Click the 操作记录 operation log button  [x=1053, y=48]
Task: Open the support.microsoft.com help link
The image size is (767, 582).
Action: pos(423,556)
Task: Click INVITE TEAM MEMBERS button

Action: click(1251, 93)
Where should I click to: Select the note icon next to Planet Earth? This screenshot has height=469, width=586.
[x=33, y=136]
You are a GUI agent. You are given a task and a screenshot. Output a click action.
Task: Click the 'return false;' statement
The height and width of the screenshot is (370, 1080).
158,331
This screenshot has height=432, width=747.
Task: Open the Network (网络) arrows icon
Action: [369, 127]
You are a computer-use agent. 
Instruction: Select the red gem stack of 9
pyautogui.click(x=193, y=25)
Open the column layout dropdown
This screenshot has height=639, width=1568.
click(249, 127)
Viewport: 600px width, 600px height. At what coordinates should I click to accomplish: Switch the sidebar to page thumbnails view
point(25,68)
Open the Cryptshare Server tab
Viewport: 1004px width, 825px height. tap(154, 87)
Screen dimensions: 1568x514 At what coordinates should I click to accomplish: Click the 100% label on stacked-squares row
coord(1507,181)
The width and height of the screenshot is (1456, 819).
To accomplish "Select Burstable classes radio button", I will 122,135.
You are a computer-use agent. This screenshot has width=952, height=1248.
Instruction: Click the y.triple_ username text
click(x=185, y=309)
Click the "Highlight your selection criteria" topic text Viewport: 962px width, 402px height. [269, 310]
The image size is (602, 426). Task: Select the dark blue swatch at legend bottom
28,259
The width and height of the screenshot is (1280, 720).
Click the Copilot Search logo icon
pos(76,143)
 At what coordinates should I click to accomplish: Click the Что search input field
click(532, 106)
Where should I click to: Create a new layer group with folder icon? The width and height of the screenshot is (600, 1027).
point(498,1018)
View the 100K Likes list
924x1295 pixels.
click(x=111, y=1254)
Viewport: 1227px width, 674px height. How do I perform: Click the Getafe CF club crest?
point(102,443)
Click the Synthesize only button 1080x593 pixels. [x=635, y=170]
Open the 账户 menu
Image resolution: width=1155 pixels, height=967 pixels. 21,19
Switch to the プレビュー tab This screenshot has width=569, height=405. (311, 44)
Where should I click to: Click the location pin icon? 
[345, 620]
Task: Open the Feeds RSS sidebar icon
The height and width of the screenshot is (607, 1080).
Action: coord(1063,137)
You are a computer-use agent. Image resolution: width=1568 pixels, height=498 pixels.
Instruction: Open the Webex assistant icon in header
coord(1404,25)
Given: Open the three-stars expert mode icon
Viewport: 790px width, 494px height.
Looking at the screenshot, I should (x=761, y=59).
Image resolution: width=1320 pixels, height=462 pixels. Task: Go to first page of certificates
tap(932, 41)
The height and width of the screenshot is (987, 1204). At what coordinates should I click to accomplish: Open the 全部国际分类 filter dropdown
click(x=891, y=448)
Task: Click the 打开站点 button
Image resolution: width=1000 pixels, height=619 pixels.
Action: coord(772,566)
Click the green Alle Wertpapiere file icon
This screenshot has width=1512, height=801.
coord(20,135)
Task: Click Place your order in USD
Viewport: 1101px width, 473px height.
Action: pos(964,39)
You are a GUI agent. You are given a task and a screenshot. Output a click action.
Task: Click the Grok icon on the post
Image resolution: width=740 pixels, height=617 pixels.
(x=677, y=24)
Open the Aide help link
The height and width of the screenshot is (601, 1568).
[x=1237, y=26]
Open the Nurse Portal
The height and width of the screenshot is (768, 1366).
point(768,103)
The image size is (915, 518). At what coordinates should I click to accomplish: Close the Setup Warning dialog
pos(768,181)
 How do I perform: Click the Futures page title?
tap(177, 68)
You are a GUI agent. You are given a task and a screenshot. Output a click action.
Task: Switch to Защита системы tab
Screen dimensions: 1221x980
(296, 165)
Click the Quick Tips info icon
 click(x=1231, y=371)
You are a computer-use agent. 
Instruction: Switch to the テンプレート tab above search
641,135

--------

[Try it]:
Pull out each line of the entries that contains "your".

[Output of the task]:
Click the "Highlight your selection criteria" topic text Viewport: 962px width, 402px height. [269, 310]
Task: Click Place your order in USD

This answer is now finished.